~ Fort Hill Cemetery ~


John Milton Sherwood

Born 1793, Died 1871

John Milton Sherwood, son of Isaac Sherwood, was born in the town of Norway, Herkimer County. Isaac Sherwood moved with his family to a farm in Sennett and then into Skaneateles (1804) where he engaged in the mercantile business. It was in 1811 that Isaac started in the stage business when he joined Jason Parker of Utica. Parker ran the stage line from Utica to Manlius, and Sherwood from Manlius to Geneva. John joined his father in the stage business. He located in Auburn, his father in Skaneateles. He married in 1818 and was appointed to the NYS Militia as a Colonel, a title he carried until his death. In 1824 John and his father Isaac, Jason Parker and Thomas Powell contracted to carry the mail from Albany to Buffalo. It was a boom time for stages as commerce and travel was increasing.

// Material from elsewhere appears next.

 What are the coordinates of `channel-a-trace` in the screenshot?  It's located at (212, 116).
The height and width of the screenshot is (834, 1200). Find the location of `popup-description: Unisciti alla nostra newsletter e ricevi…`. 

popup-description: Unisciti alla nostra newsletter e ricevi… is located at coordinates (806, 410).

Sherwood & Son Company furnished horses for the great tour by General LaFayette in 1825. The opening of the Erie canal in that year didn't seem to have a negative effect of stage travel, if any it increased the stage business from hubs along the canal to population centers north and south of the ditch.
When the canal closed down in winter, coach travel was the only alternative. Competition on the stage routes drew the "old liners" together to form a telegraph system of coaches, where travel from Albany to Buffalo could be achieved in just over 45 hours.

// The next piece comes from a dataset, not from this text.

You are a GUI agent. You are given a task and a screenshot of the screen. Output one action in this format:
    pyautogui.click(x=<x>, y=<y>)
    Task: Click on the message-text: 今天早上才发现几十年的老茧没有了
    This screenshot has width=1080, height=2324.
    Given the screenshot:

Competition from a startup stage company in 1828, the Pioneer Stage Company, had the Sherwood Stage Line banned from using the Western Express Hotel in Auburn. John moved his office across the street and John with his father built the American Hotel to accommodate the stage guests and horses. The Pioneer Line was formed because some believed that business should not be transacted on the Sabbath. Pioneer ran from Monday through Saturday, and the "old liners" ran 7 days a week. The Sherwood Lines survived this challenge.

John Sherwood

1831: One of 3 Auburn representatives at the State Railroad Convention.
1832: President of the Board of the Auburn Academy.
1835: Col. Sherwood was involved in the attempted reorganization of the Owasco Canal Company.
1835: Director of Auburn/Syracuse Railroad.
1835: Contracted to furnish horses for Auburn-Syracuse railroad first year.
(Horses were used until an steam engine was procured)
1836: Director of the Auburn/Rochester Railroad.
1838: He brought TJ Kennedy to Auburn to paint stage coaches.
1841: His father Isaac died in Auburn, buried in Skaneateles Lake View Cemetery.
1841: Helped establish 2nd Agricultural Society of Cayuga County, served as V.P. Later served as the President.
Eventually became the President of the State Agricultural Society.
1842: He retired to his farm in Auburn to breed and raise cattle.
1844: One of the players in the formation of the Cayuga Factory - Woolen Mill.
1852: Committee Member looking into formation of Ontario, Auburn and NY Railroad.
1852: His first wife Henrietta Betts Sherwood died.
1855: Married to second wife Mary A Redington.
1856: On his farm, first demonstration of Kirby Reaper, later to be manufactured by the Osborne Works.
1862: Involved in the recruitment of troops for the Civil War. After the War he moved to Phelps.
1870: He moved to Syracuse where he died.

Sherwood Farm Cottage in 1857.
The residence still stands on Sherwood Street, Auburn.

The Sherwood family plot is located in the Cemetery's Fort Allegan section.